Azul es la píldora que inhibe mi depresión y es allí cuando más la quiero. Suele hacer efecto en la tarde, cuando se nos permite compartir a solas. Su cabellera larga y ondulada se posa en mi almohada y yo siento que sus cabellos crecen hasta arroparme y no poder zafarme. Juego con ellos; primero mis dedos sienten sus finas hierbas tostadas y aterciopeladas; del centro a las puntas logro atenuar su respiración. Admiro su mirada escondida entre los lentes. Ella se los retira y a mi entran unas ganas desaforadas de besarla. Ella se quita sus escudos, se desnuda ante mí y yo me contagio de su poder, de sentirnos libre.
No siempre es así, a veces apenas entra nos hacemos una y éstas son las veces que más disfruto. Puedo ser ella y al ser ella no soy yo, esa yo a la que únicamente le importas tú. Trasciendo, sabes, trasciendo de ti y de mí. Lástima que todo es mentira. Quisiera creer que estoy en paz, pero cuando ella no está sé que es falsa. Detesto su olor a jazmín y su delicadeza cuando se pierde en mi sexo. Necesito tu piel mojada y tus manos toscas arrebatándome hasta pedir descanso.
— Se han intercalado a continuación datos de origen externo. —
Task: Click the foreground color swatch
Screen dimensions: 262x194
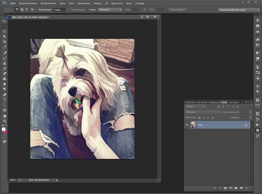Action: pos(4,129)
Cómo te odio, Ignacio.
Traté de revivir los gemidos que me propicias. La esperé tras la puerta y justo cuando entró la tomé por las caderas y la apreté contra mí. Elena intentó librarse pero con más fuerza la controlé. Comencé a saborear sus labios sin control, a tal punto que amarla sabía a sangre. Ella se quejó sin poder propiciar palabra y yo no estaba dispuesta a parar. Esta vez conté hasta 30, sin ella repitiendo; mis manos apretaban su cuello ejerciendo toda la intensidad acorde con sus ojos desvirtuados. La solté cuando renuncié a la idea de ser tú. Se despidió de este mundo cubierta de negro plástico y sin respirar; todo por ti. Ahora ya me queda nada y menos en este nuevo cuarto con barrotes y sin ventanas. En mi cabeza cuento hasta treinta a ver si ella aparece, pero no. Cuento 31 y ahora sigues tú.